CRISPR/Cas免疫系统主要有三种类型。这里研究人员研究的是完全依赖Cas9内切酶家族来靶标和剪切外源DNA的II型CRISPR/Cas免疫系统。研究发现在这一系统中，crRNA通过碱基配对与tracrRNA（trans-activating RNA）结合，形成双链RNA。这一tracrRNA:crRNA二元复合体指导Cas9蛋白在crRNA引导序列靶标的特定位点剪切双链DNA。在与crRNA引导序列互补的位点，Cas9蛋白的HNH核酸酶结构域剪切互补链而Cas9 RuvC-like 结构域剪切非互补链。（见图１）

研究人员将这种tracrRNA:crRNA二元复合体改造为单链RNA嵌合体，也能同样指导Cas9蛋白在特定位点剪切双链DNA。tracrRNA:crRNA复合体结合Cas9蛋白，并通过crRNA与目标DNA碱基配对引导Cas9蛋白到特定DNA序列，微生物通过这一机制剪切并破坏病毒和质粒，而这一系统也可以用于对基因组中目标DNA进行改造。

研究人员正在深入研究这一RNA引导的剪切作用的细节，并测试这一系统是否能在真菌、线虫、植物和人类细胞等真核生物中起作用。

这一机制有望成为有效的基因组改造新工具，可编程RNA引导的基因组改造为基因组编辑开辟了新途径。

图１：

可编程的DNA剪刀：细菌免疫系统发现的双链RNA指导Cas9在特异位点剪切入侵DNA。人为改造这一双链RNA，可以用于进行基因组编辑。

（生物通编辑：叶予）

生物通推荐原文摘要：

A programmable dual RNA-guided DNA endonuclease in adaptive bacterial immunity

CRISPR/Cas systems provide bacteria and archaea with adaptive immunity against viruses and plasmids by using crRNAs to guide the silencing of invading nucleic acids.
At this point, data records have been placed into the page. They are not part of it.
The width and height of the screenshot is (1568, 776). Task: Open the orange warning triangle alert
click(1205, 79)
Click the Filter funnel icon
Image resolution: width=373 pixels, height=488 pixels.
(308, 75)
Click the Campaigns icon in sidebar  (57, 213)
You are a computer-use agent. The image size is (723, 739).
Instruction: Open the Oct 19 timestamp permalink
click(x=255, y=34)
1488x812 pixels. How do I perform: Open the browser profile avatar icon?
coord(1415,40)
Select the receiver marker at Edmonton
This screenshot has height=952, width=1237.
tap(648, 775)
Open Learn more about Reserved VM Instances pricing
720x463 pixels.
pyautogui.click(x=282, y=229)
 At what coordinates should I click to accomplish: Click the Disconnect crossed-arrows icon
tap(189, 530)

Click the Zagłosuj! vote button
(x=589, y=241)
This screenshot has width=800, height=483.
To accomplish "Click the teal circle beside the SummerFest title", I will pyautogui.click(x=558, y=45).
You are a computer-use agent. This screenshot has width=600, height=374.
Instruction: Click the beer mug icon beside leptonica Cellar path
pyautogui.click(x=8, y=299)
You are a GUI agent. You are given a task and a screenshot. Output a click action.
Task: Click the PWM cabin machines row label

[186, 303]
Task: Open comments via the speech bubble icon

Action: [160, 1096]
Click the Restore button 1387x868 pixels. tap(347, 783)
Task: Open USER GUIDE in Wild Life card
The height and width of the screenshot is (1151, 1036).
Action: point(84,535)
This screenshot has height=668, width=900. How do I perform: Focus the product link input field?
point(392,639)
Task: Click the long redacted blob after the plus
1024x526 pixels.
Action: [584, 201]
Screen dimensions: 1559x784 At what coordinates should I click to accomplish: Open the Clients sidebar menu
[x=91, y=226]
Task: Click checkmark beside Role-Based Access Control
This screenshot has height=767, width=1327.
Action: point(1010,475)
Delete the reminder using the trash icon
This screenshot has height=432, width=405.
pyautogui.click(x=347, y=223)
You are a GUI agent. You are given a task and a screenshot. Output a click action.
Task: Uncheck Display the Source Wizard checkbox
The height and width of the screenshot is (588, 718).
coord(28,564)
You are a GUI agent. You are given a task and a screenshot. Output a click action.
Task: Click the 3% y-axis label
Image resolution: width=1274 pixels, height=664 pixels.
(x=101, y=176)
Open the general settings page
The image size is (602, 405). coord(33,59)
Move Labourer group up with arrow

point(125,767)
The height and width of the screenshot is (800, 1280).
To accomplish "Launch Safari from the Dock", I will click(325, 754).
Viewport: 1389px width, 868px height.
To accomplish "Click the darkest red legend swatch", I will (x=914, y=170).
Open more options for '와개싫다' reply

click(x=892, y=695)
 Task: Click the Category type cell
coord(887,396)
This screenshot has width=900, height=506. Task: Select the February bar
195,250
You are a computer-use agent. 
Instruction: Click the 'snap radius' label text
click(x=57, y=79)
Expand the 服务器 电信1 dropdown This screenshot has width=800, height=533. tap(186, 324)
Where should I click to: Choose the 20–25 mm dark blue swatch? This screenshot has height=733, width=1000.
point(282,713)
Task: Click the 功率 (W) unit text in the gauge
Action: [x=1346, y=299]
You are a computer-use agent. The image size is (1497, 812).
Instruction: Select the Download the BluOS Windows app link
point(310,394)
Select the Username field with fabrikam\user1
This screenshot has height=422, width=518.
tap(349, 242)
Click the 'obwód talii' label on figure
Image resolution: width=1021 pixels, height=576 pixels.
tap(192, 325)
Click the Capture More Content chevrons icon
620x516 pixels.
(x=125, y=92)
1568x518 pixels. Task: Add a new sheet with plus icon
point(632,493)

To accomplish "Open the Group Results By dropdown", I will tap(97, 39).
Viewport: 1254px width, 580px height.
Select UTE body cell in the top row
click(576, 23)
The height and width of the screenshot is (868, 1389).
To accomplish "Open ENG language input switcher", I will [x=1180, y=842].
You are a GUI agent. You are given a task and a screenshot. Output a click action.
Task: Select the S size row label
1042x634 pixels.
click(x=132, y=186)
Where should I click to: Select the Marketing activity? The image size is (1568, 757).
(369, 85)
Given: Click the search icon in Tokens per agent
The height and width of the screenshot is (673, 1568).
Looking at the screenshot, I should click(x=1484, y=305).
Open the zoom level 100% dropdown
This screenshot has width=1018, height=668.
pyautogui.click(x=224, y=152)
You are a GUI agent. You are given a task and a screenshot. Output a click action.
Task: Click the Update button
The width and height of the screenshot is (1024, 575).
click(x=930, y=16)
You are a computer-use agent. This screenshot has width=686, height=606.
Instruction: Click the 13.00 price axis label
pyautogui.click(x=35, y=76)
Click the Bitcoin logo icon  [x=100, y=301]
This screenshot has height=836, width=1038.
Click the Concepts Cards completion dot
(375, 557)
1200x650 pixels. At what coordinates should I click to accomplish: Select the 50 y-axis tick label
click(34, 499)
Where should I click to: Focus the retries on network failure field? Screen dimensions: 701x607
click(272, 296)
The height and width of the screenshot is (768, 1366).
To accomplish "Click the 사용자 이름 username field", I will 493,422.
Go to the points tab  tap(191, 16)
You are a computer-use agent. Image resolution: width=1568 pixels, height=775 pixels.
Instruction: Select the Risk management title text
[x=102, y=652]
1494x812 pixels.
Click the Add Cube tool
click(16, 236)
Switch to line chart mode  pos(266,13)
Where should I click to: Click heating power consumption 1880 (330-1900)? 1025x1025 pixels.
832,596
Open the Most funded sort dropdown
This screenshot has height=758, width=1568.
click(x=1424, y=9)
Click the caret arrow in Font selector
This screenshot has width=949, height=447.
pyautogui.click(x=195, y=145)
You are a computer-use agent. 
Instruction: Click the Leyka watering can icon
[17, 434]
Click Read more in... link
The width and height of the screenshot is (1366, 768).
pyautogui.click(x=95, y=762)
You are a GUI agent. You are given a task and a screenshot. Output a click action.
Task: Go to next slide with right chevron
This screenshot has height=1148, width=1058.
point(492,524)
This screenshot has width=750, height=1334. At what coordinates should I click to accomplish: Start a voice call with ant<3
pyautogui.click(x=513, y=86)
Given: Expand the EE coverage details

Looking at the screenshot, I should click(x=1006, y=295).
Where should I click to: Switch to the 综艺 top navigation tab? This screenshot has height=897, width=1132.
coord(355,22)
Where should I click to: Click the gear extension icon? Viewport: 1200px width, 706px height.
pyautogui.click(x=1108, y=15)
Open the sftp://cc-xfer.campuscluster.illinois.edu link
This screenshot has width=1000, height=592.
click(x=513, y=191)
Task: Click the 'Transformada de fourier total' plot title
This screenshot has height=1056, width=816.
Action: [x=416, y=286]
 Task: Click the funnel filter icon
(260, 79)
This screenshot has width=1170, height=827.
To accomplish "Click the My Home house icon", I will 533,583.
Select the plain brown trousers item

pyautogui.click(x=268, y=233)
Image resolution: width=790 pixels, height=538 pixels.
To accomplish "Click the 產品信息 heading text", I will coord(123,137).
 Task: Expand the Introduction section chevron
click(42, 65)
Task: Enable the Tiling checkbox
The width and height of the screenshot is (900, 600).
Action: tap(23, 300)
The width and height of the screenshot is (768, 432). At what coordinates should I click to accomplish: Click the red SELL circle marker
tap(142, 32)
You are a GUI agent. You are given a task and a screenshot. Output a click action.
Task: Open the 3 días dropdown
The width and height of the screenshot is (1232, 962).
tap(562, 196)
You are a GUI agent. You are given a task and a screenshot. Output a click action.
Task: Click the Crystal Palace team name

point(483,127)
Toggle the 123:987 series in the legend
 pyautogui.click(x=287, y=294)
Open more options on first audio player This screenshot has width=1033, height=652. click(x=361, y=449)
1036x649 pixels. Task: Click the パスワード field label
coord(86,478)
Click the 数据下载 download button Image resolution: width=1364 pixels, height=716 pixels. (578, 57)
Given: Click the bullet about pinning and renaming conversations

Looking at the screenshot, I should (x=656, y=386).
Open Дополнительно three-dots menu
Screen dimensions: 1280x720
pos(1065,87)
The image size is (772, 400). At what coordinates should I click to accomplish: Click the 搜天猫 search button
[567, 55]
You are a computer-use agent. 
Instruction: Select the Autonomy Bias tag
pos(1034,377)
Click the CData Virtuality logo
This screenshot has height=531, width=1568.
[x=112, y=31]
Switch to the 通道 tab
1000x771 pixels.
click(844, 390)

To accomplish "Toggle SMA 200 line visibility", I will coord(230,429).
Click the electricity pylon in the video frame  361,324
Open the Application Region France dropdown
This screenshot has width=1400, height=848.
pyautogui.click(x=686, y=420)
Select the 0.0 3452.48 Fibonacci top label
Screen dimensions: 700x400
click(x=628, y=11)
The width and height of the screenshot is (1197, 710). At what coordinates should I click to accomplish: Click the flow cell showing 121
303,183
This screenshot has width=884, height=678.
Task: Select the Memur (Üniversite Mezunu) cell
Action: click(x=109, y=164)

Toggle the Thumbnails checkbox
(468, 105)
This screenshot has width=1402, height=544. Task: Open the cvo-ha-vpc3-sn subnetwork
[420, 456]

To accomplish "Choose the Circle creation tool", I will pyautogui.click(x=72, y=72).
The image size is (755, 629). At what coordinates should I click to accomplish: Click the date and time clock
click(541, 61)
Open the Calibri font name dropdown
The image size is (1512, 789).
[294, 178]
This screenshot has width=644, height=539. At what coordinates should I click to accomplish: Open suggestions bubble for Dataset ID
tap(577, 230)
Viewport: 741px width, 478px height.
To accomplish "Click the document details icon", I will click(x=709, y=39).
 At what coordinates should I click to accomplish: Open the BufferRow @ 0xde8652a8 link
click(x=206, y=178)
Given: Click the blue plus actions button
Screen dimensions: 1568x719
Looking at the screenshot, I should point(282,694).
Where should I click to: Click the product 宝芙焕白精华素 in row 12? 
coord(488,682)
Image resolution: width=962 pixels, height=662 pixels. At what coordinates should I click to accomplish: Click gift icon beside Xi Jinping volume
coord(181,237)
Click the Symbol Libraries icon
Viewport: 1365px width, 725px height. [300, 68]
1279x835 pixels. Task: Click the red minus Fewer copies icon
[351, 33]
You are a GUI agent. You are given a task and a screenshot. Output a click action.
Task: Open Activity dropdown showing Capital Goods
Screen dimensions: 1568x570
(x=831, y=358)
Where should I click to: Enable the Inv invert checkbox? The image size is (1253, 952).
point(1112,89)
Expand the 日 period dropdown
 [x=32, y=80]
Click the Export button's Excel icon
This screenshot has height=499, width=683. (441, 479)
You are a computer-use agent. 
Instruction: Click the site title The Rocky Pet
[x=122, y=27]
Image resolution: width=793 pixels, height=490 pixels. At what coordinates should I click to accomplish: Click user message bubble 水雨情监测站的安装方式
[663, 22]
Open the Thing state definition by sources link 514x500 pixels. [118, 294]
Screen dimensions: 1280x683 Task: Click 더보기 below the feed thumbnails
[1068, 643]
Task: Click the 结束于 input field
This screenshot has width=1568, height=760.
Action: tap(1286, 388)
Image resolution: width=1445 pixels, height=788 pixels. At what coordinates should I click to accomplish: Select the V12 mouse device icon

We show here that in a subset of these systems, the mature crRNA base-paired to trans-activating tracrRNA forms a two-RNA structure that directs the CRISPR-associated protein Cas9 to introduce double-stranded (ds) breaks in target DNA. At sites complementary to the crRNA-guide sequence, the Cas9 HNH nuclease domain cleaves the complementary strand while the Cas9 RuvC-like domain cleaves the noncomplementary strand. The dual-tracrRNA:crRNA, when engineered as a single RNA chimera, also directs sequence-specific Cas9 dsDNA cleavage. Our study reveals a family of endonucleases that use dual RNAs for site-specific DNA cleavage and highlights the potential to exploit the system for RNA-programmable genome editing.